Shift every coordinate in the answers up by 10, and write out again only the material that begins at the line that has "This screenshot has height=628, width=1454." and stops after the line that has "pos(93,159)", requests included.

════════════════

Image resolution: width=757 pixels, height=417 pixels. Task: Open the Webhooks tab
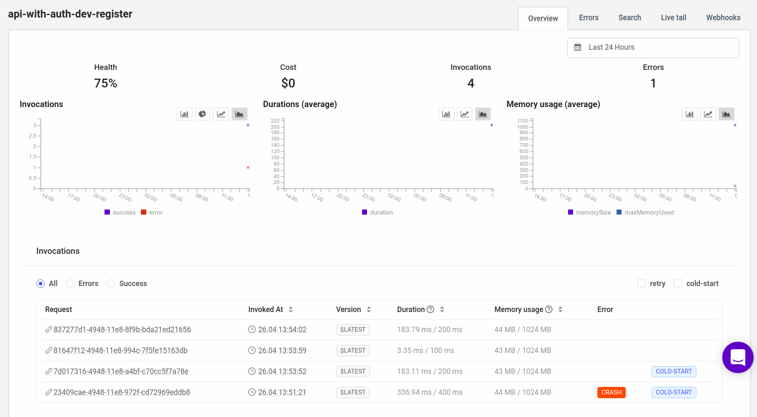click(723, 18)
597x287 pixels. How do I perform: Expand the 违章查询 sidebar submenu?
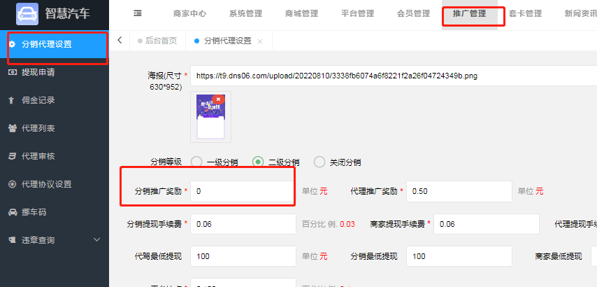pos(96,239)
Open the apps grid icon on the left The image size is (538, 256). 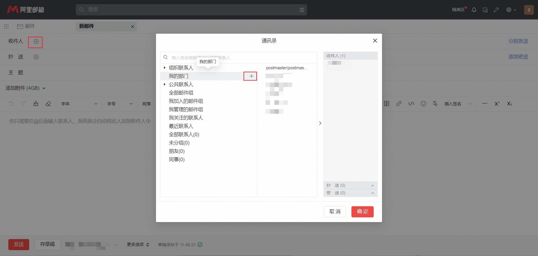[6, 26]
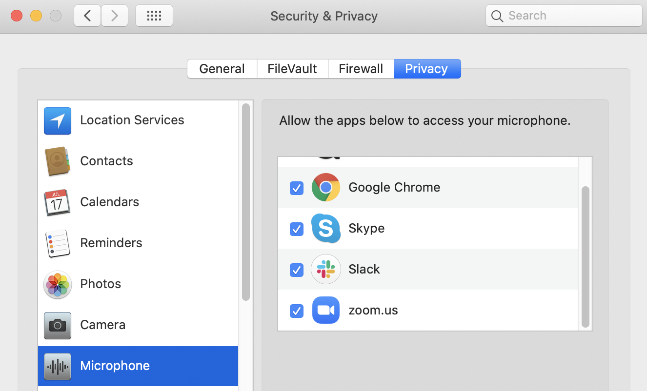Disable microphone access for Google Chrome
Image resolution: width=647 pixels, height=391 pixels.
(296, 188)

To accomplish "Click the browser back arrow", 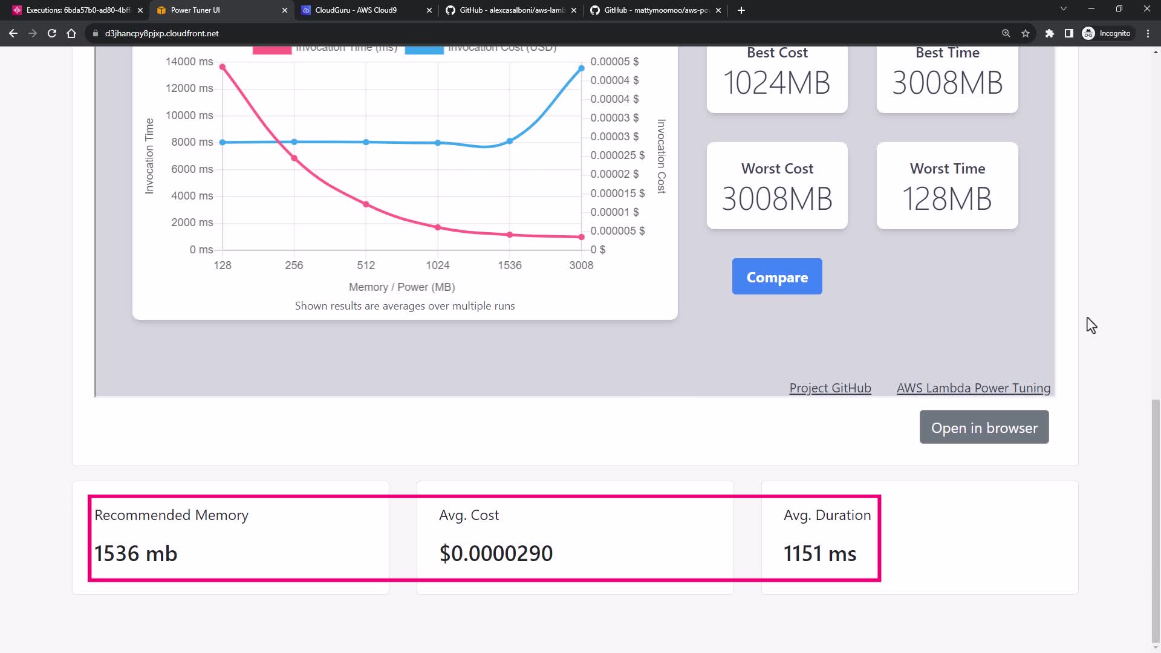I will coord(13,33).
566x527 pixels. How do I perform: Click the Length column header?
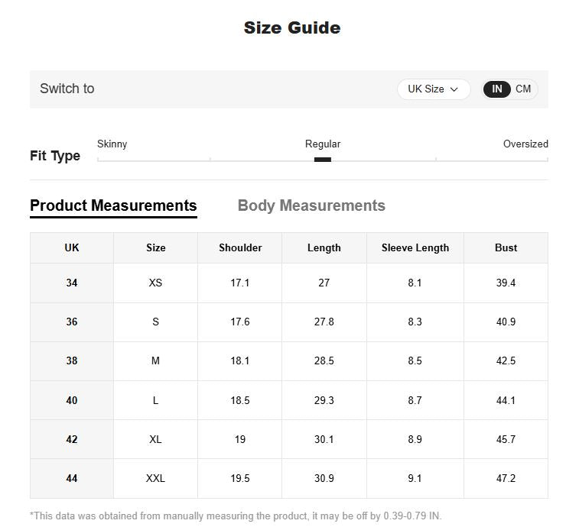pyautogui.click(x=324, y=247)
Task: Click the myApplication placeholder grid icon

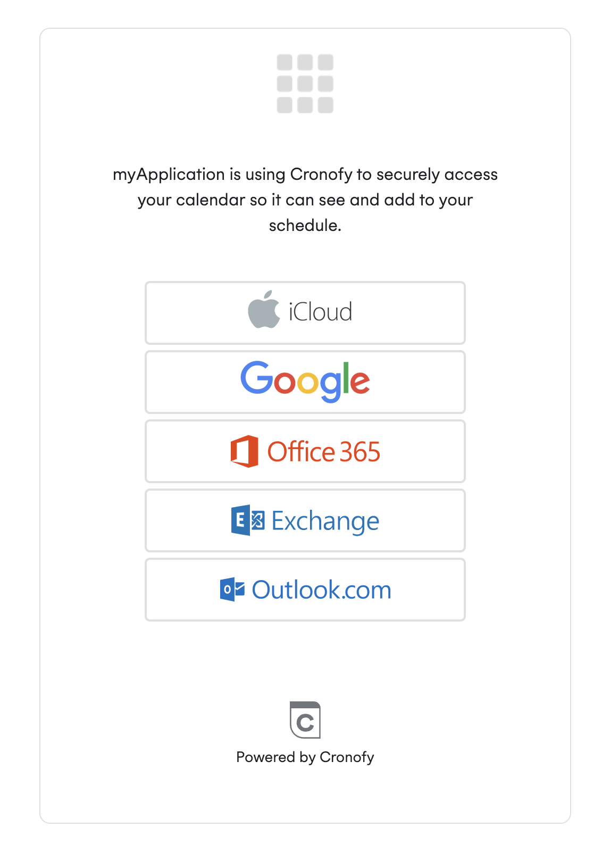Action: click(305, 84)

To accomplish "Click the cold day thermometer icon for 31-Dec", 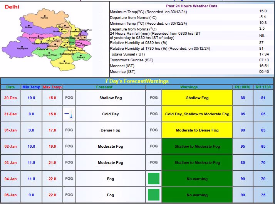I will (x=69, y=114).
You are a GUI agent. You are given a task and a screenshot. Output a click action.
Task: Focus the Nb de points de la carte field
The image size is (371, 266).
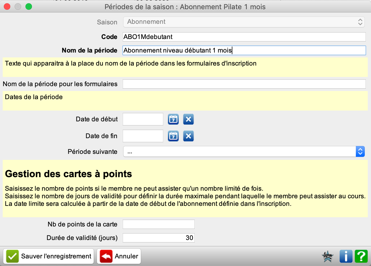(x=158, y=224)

════════════════

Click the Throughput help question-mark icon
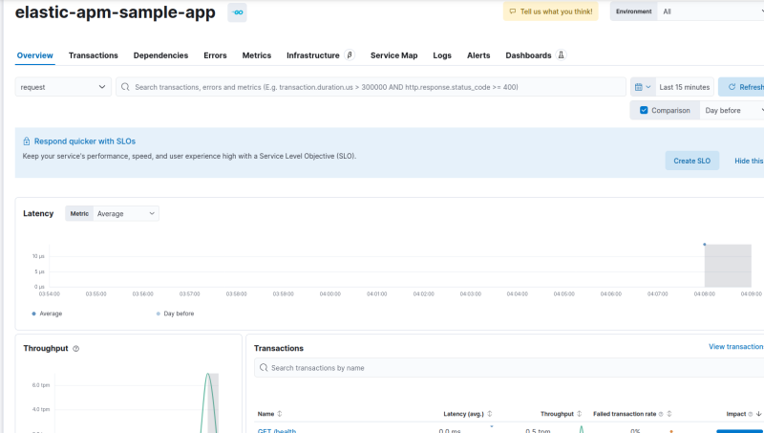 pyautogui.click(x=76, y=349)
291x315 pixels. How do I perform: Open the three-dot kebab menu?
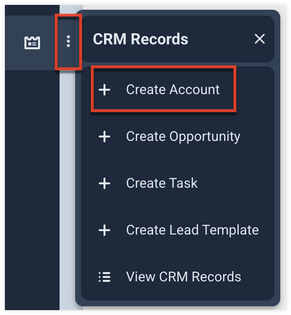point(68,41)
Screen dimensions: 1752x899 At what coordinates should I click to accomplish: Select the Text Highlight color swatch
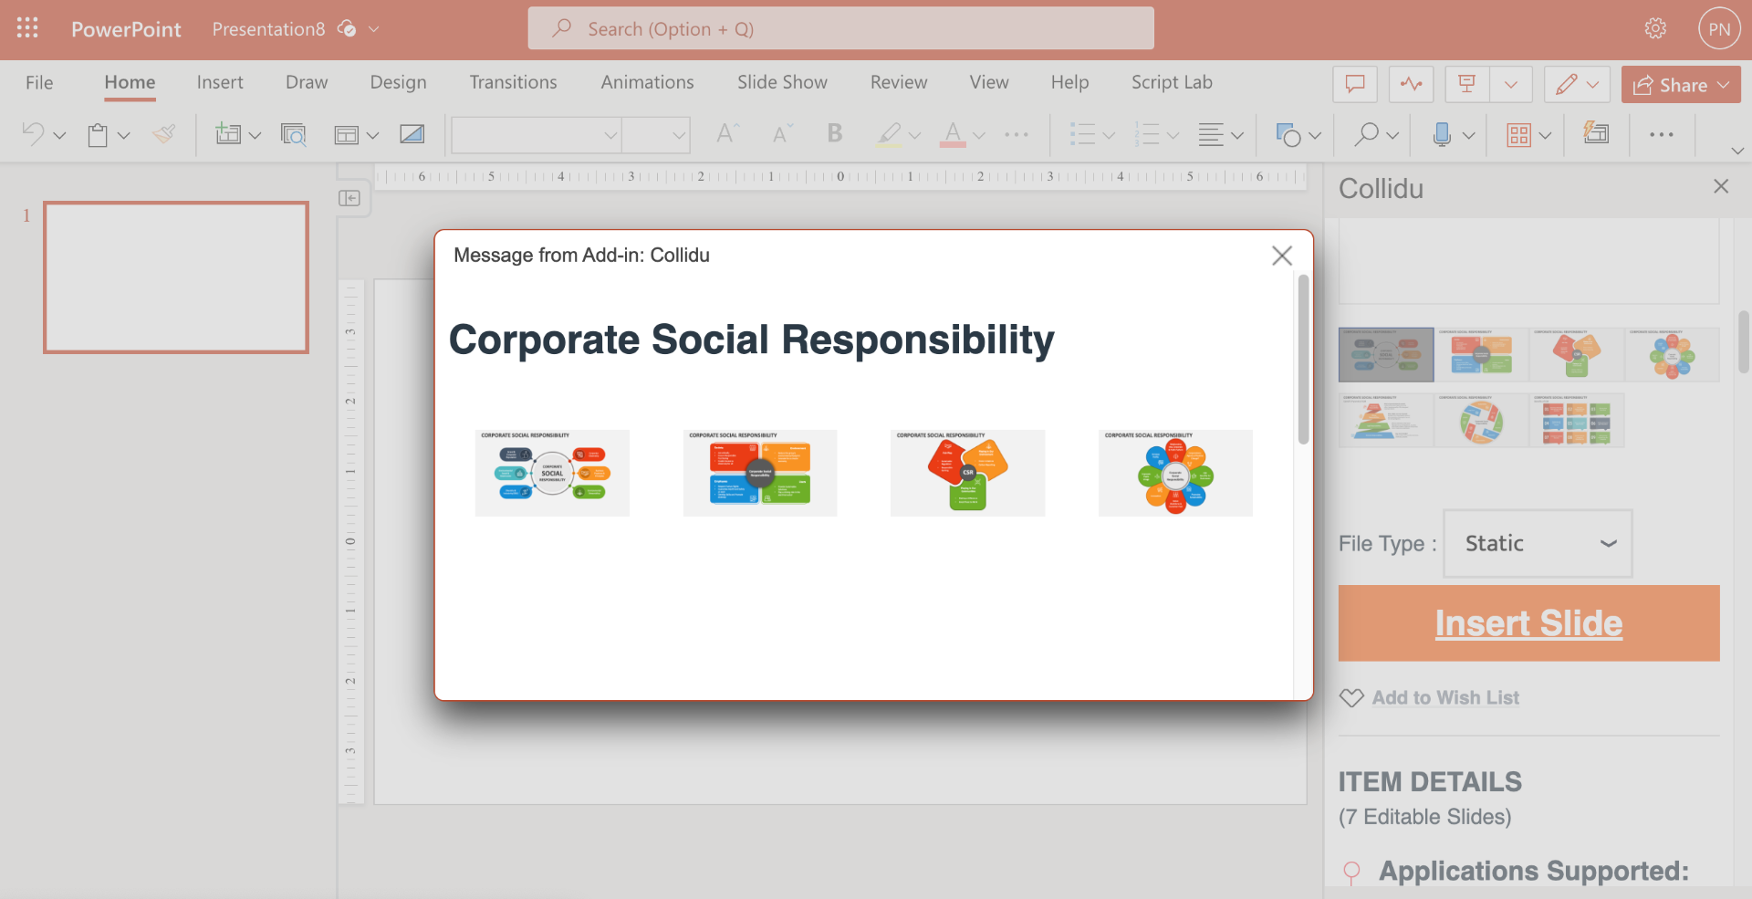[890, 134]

════════════════

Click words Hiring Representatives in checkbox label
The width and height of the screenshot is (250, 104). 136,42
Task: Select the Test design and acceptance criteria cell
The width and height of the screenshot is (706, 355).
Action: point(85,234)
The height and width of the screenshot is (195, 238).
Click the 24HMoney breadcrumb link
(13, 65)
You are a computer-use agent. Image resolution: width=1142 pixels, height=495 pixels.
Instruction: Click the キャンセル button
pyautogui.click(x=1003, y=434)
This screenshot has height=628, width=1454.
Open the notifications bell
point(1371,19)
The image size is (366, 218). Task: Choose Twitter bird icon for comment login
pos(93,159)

════════════════

--- RESPONSE FOR THIS EXERCISE ---
This screenshot has height=628, width=1454.
Open the notifications bell
point(1381,29)
The image size is (366, 218). Task: Choose Twitter bird icon for comment login
pos(103,169)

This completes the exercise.